### [GOAL OF THE EXERCISE]
Please return only the lines from the one showing "Image resolution: width=591" to the end of the entries, keeping both ends and dropping every picture.

### [DATA TO EXAMINE]
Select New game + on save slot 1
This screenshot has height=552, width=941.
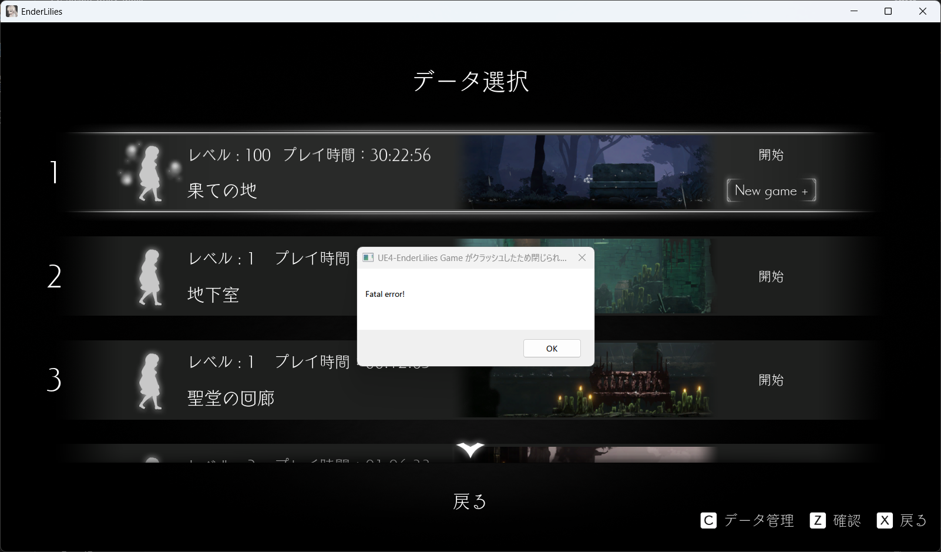coord(771,190)
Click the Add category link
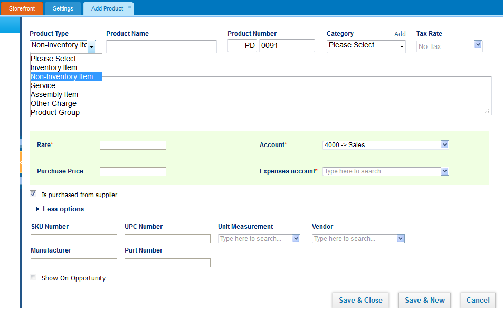Screen dimensions: 503x310 pyautogui.click(x=400, y=34)
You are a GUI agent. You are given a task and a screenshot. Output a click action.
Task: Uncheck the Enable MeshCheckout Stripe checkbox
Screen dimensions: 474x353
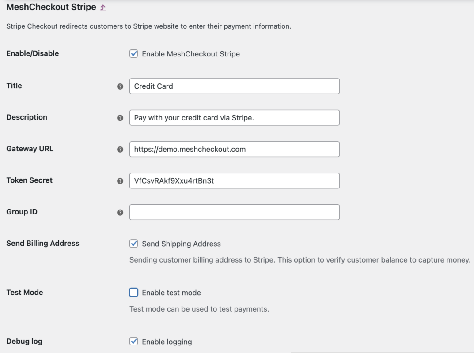(x=133, y=54)
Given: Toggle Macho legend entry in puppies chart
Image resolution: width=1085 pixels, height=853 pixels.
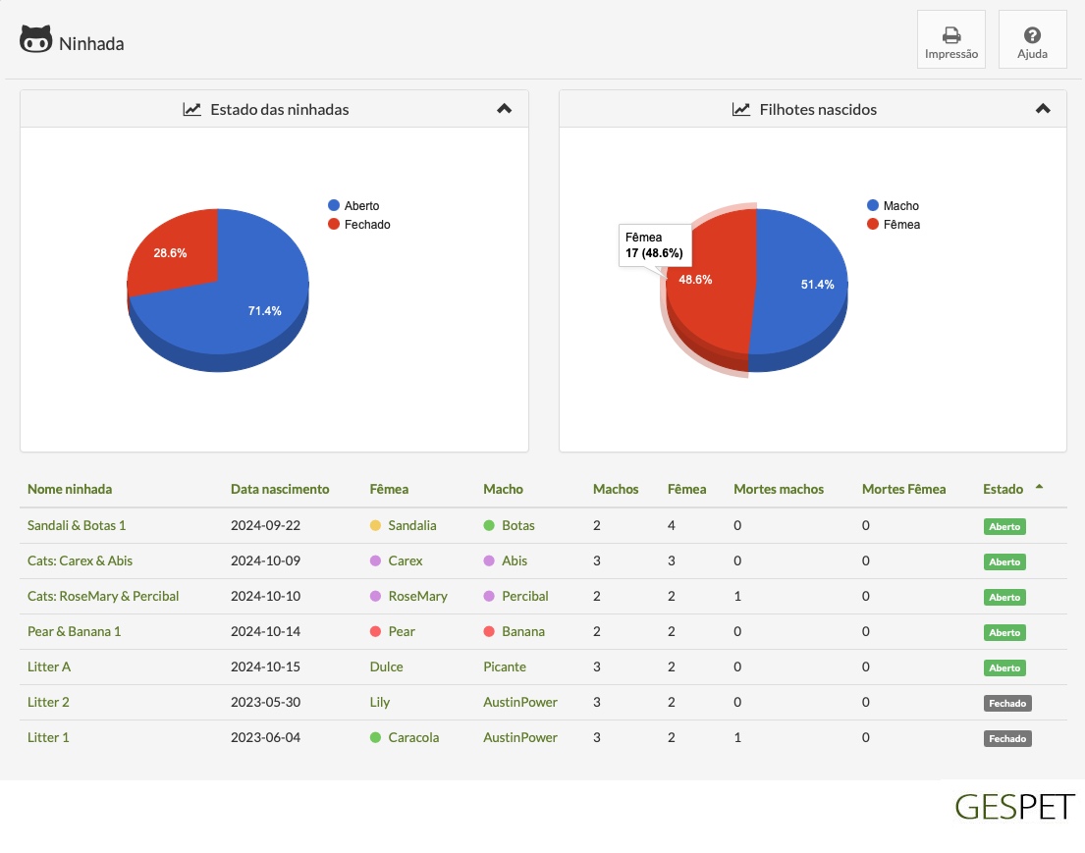Looking at the screenshot, I should click(893, 205).
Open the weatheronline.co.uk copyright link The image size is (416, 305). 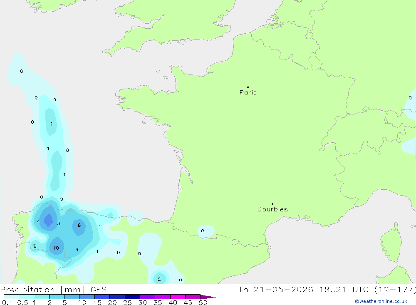pyautogui.click(x=381, y=301)
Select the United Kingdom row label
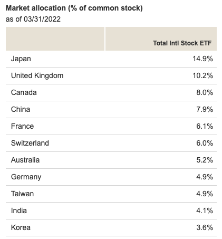This screenshot has height=239, width=222. [x=37, y=76]
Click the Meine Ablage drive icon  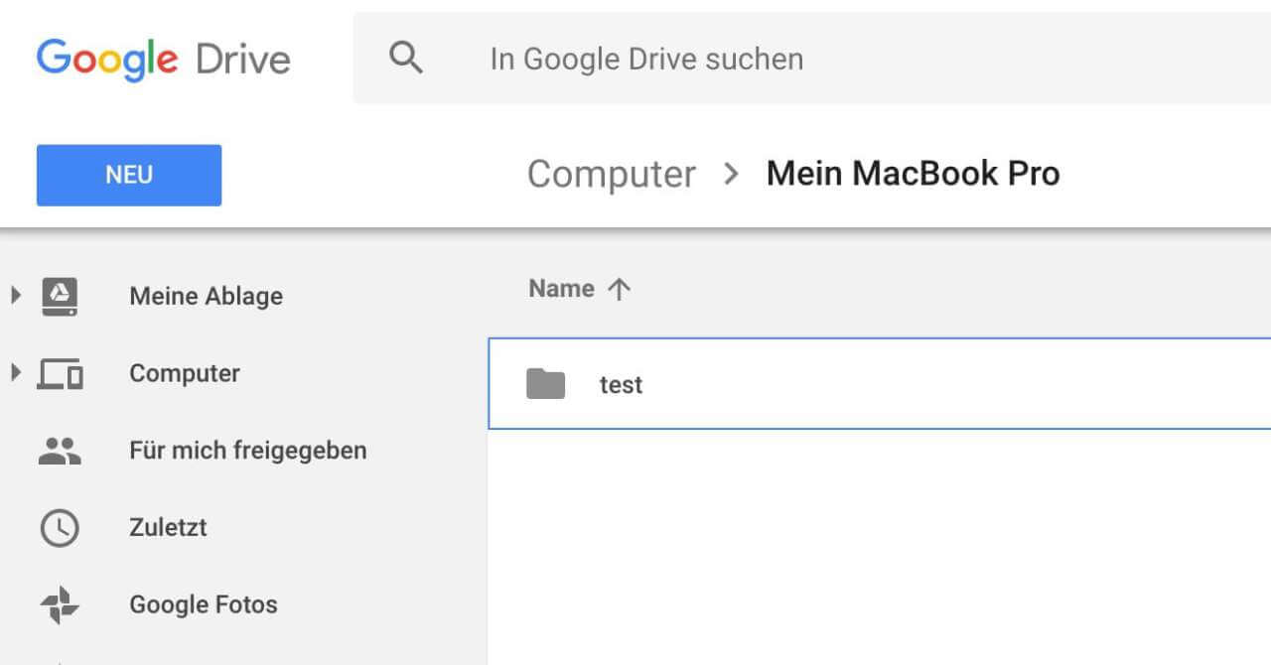tap(60, 296)

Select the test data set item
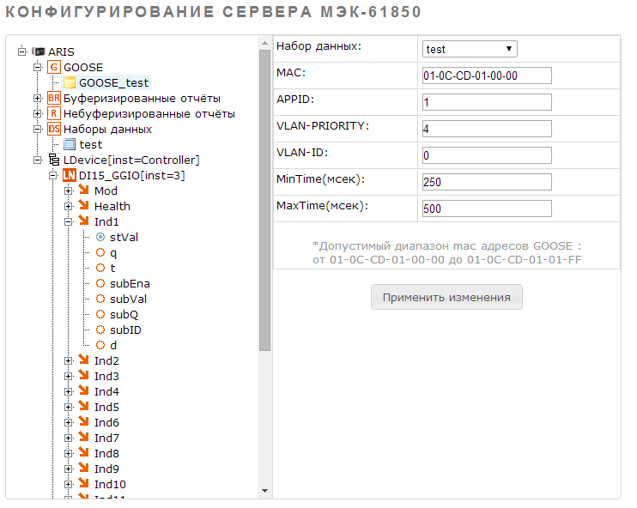(x=90, y=145)
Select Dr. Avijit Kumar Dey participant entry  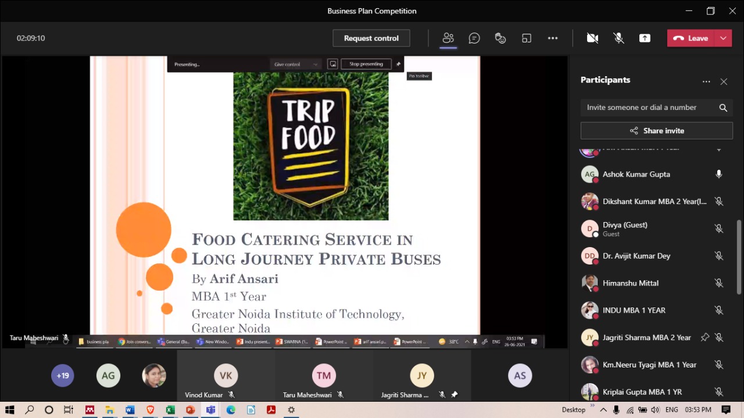coord(636,256)
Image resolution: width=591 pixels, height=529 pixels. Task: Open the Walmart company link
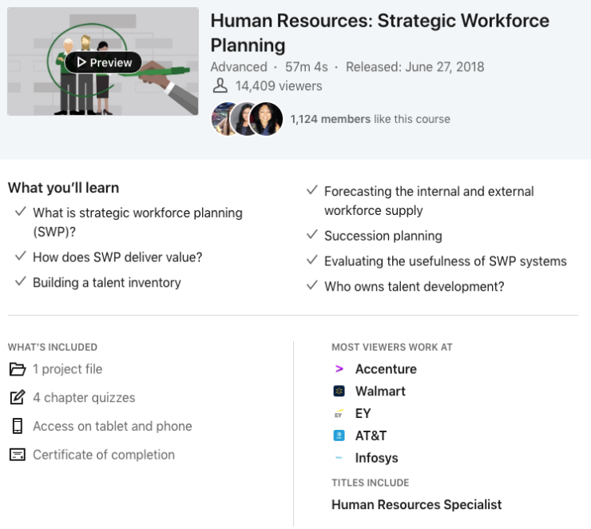point(380,392)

### [ANSWER SECTION]
Image resolution: width=591 pixels, height=529 pixels. Task: Open the Walmart company link
point(380,392)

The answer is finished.